The Rainbow Space Magic virtual con ended yesterday, and I’m feeling that weird post con mix of elation and let-down.
It was wonderful to see many of my fellow authors and readers, and to spend time moderating a couple topic panels, and to hang out in the reading panel with Angel Martinez and Rory Ni Coileain. The read and the discuss aspect of the RSM reading hours is one of my favorite things about the con.
I really miss in person cons, though. The ability to meet somebody and grab a coffee with them at the hotel Starbucks, or to bump into them in the elevator and make small talk with them on the way down to the con floor, is something that’s hard to replicate online. There’s just something different about actually being there.
It’s also harder to engage fully when all your house chores await you, just beyond the edge of your glowing screen.
But in the interim, virtual cons are what we have, and they’re way better than nothing. They do offer a few advantages over the traditional con. One, you can attend in your underwear, and no one is the wiser (as long as you don’t get up on-cam). Two, folks who wouldn’t normally be able to go because of physical issues, money issues, or location can attend – so you can get a great mix of folks. And three, you can do many more of them for the same reason, if yo have the time and energy (literal and emotional bandwidth too).

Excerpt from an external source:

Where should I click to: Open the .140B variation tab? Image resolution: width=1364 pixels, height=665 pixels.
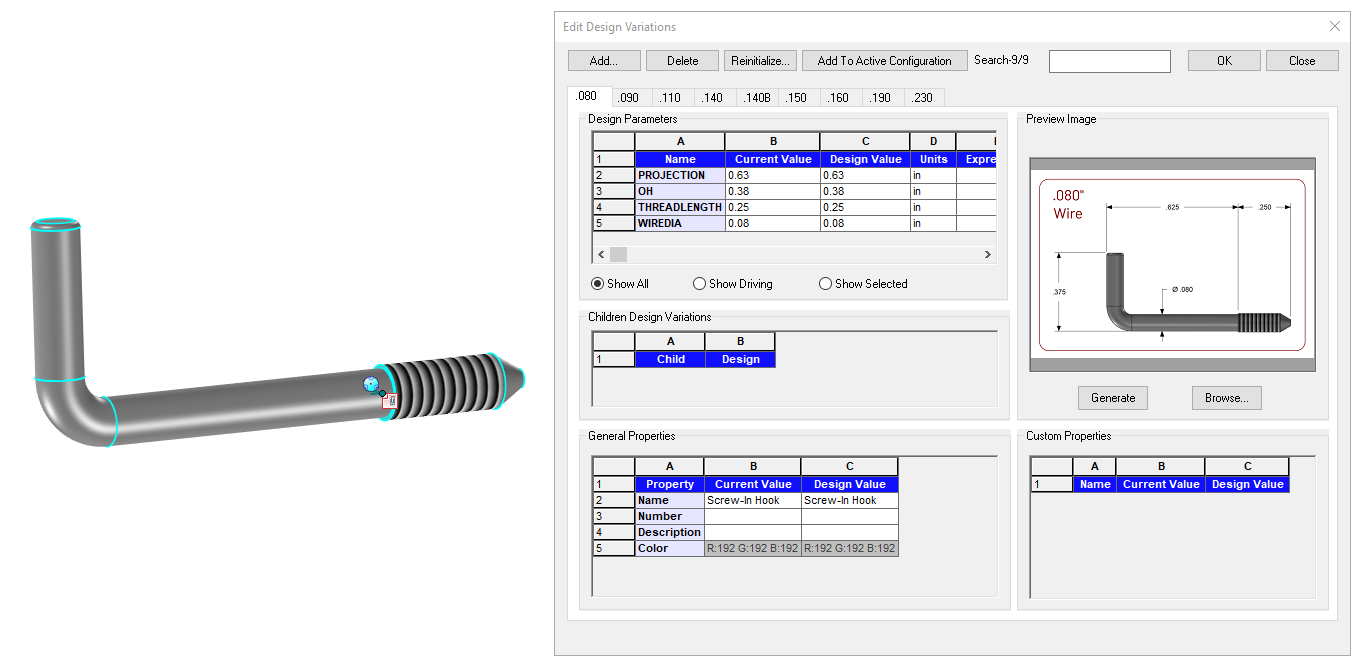point(756,98)
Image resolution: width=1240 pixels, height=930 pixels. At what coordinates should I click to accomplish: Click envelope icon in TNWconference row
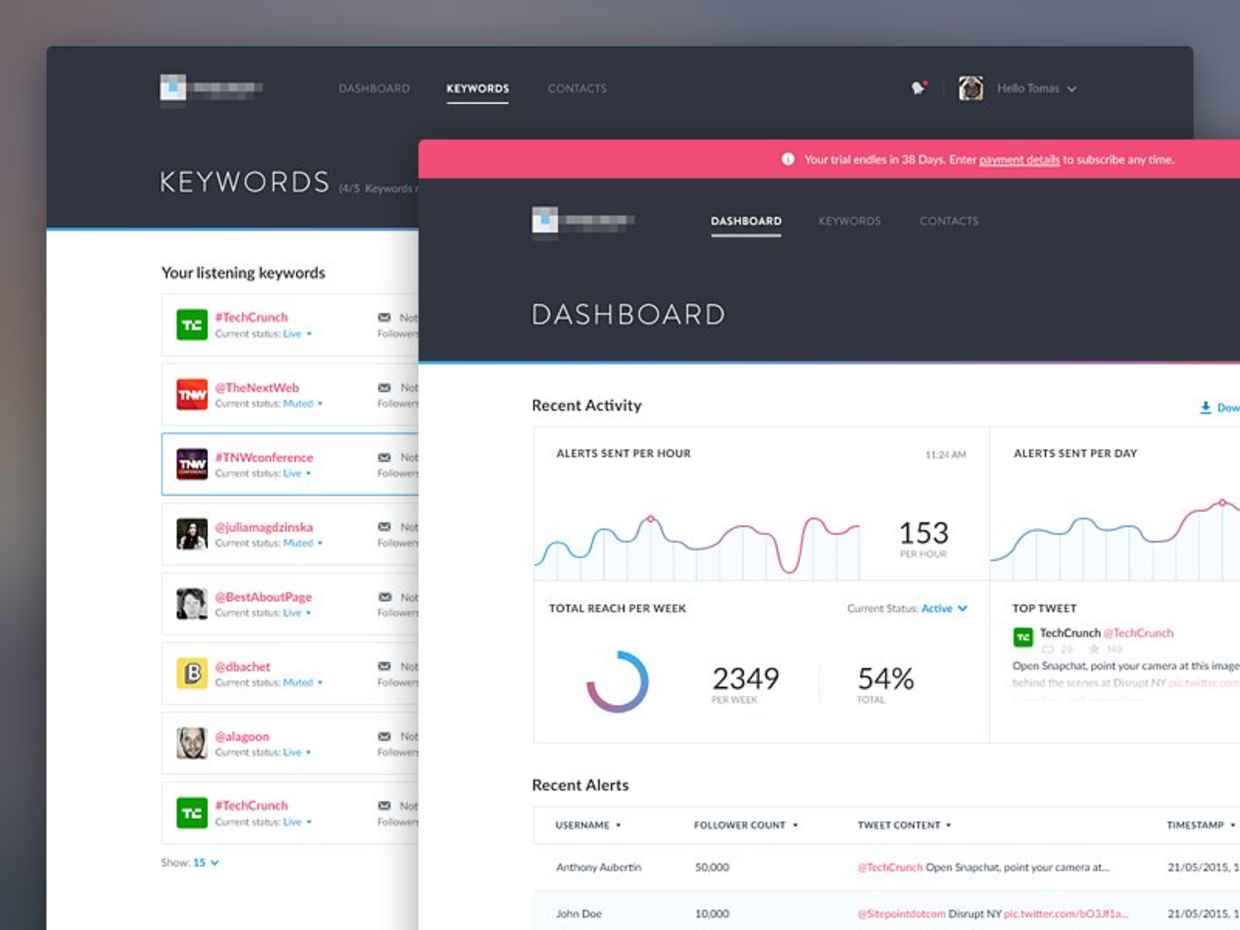point(384,457)
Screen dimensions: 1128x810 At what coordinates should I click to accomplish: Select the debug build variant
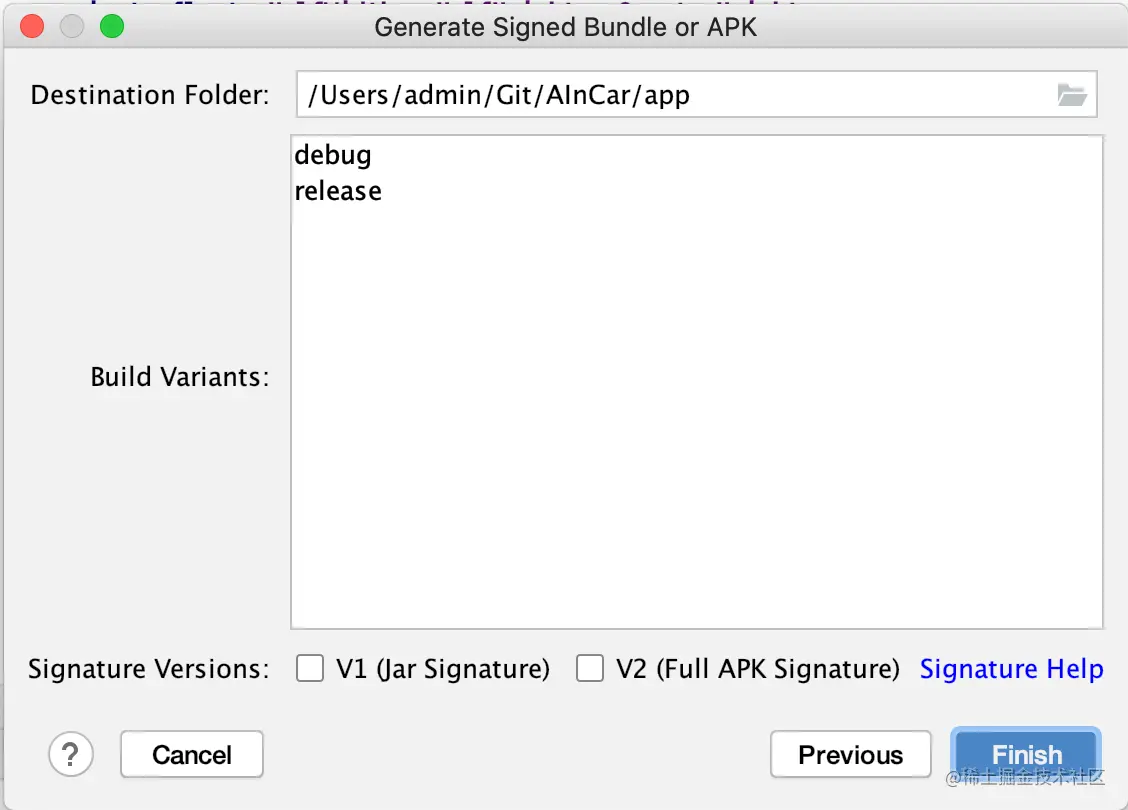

I think so far of the virtual cons I have attended, the con that had the best analog for a face-to-face experience was Nebula Con. They used zoom to great effect, creating a bunch of always-open rooms where you could pop in on conversations at will, and they even had a bar where a handsome bartender would show you how to mix drinks.
For RSM, we were a bit more modest. We had Discord rooms for discussion after each panel – for those who don’t know what Discord is, it’s basically a chat application – and we had a zoom room for face-to-face interaction at lunchtime on both days. Although not well attended, we had a great conversation in Zoom each day, and it helped fulfill my need for that real person contact.
I’m always both inspired and a little depressed after a con. Part of that is meeting so many wonderful authors with so many great ideas. There really is a wonderful diversity in the queer speculative fiction community, and so many different kinds of stories being told. There were lots of “I wish I had that idea myself“ moments, and lots of mutual admiration going around.
For me, cons are a field day for imposter syndrome. When you start to realize how many wonderful, bright and shiny stories, concepts, and authors are all around you – ideas you didn’t have – It can make your own work feel like dull, ugly rocks that no one will want to play with.
On the other hand, cons can also be a place to refill your own idea well, offering you new ideas and new ways of looking at things that can power a renaissance in your own writing.
The other downside is the let-down of it all being over. Especially for the folks who created the con – a nine-month-long endeavor to put together something that we hope will be wonderful and creative and affirming.
There is a sense of relief, as the work is finally all done except for the autopsy. But it’s also sad because it’s over. And at this point we still don’t know when we can see your friends in person again.
And then you look around and realize there’s laundry to do, floors to clean, work to accomplish, and oh yes, writing to be pounded out on your keyboard. At least virtual cons spare us that long plane trip home.
So, until the next con beckons, it’s back to the daily grind, and the hunt for bits of inspiration from the last one.
To my reader and writer friends… how do you feel about post-con letdown? About in person vs. virtual cons?